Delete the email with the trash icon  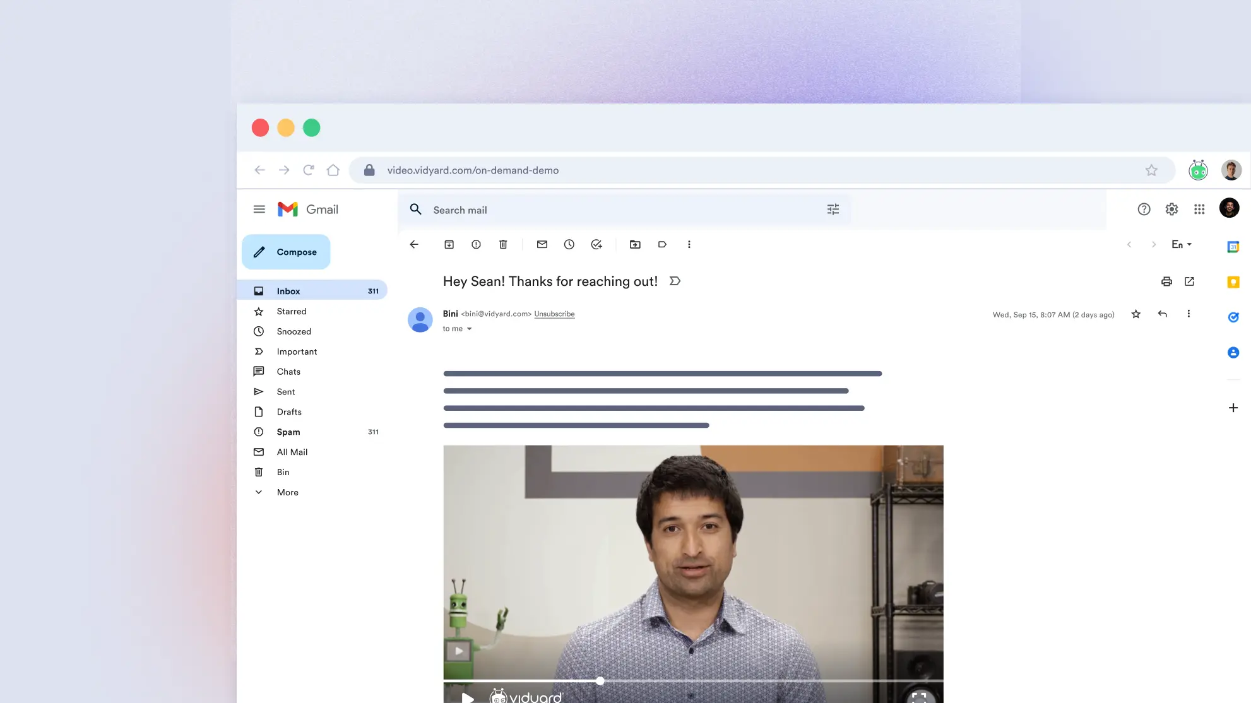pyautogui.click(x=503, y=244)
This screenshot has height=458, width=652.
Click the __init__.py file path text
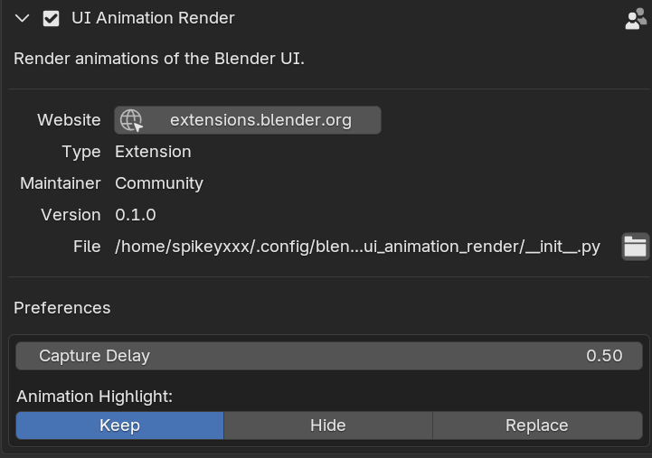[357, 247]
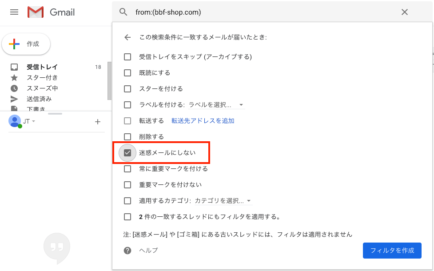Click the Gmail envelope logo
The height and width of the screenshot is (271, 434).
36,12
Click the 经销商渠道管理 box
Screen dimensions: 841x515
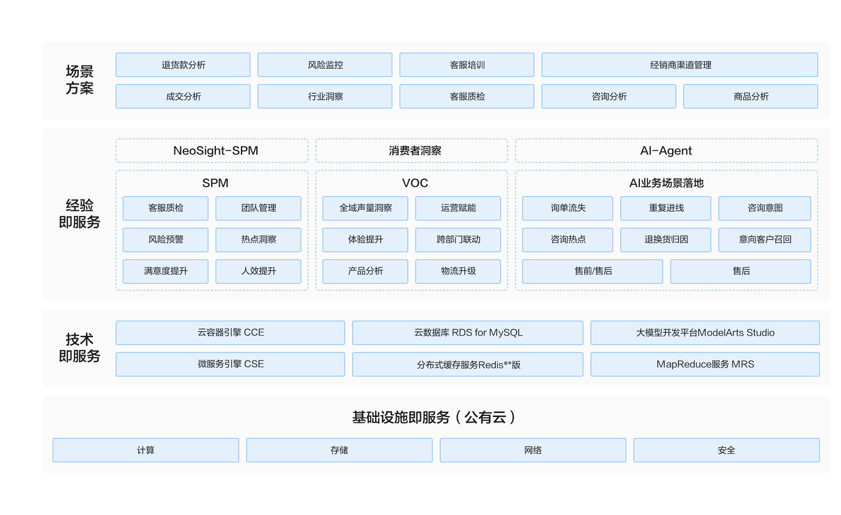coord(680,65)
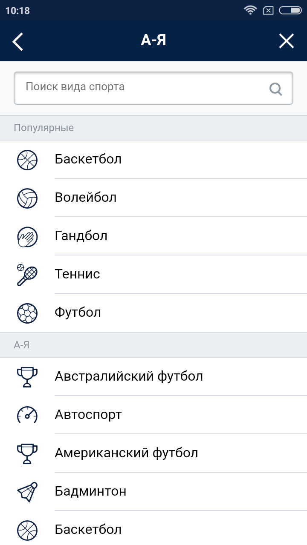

==

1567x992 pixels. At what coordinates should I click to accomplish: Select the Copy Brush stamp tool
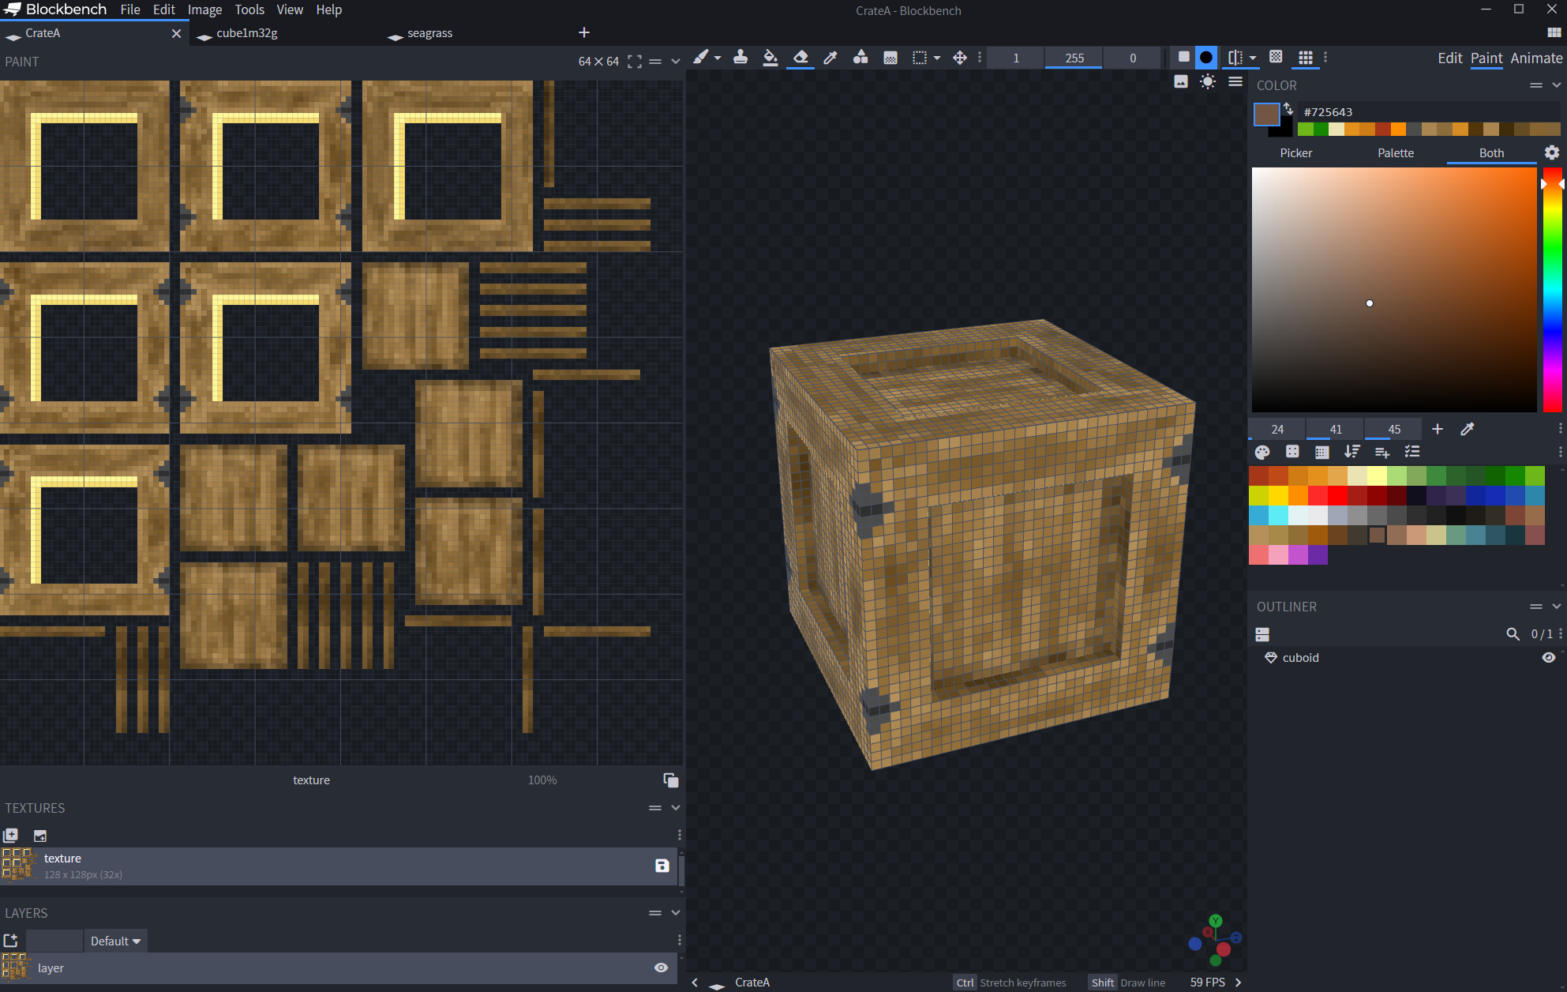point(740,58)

---

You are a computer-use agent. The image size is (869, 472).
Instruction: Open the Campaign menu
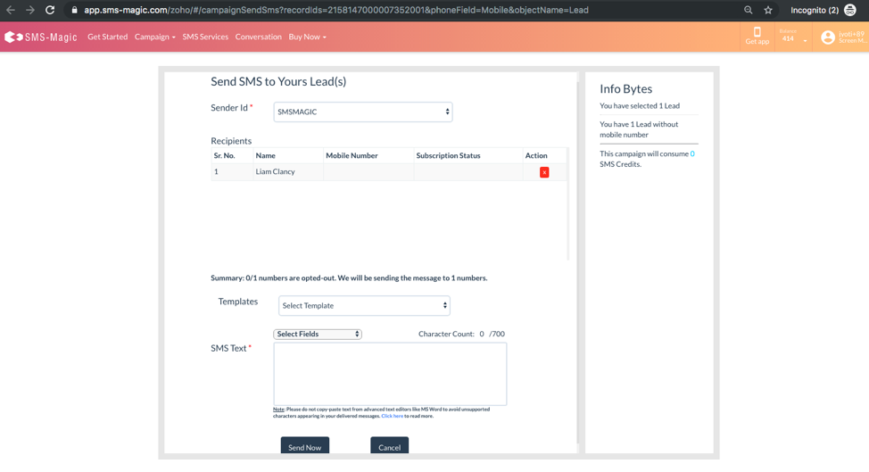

## AIM
Put the part of the records that opens with the line containing "1567x992 pixels. At" and closes with the line containing "point(740,58)" into a Markdown table with the columns Row and Content, skipping blank lines and leaving out the pictures.

## OUTPUT OF THE TASK
| Row | Content |
|---|---|
| 1 | 1567x992 pixels. At what coordinates should I click to accomplish: Select the Copy Brush stamp tool |
| 2 | point(740,58) |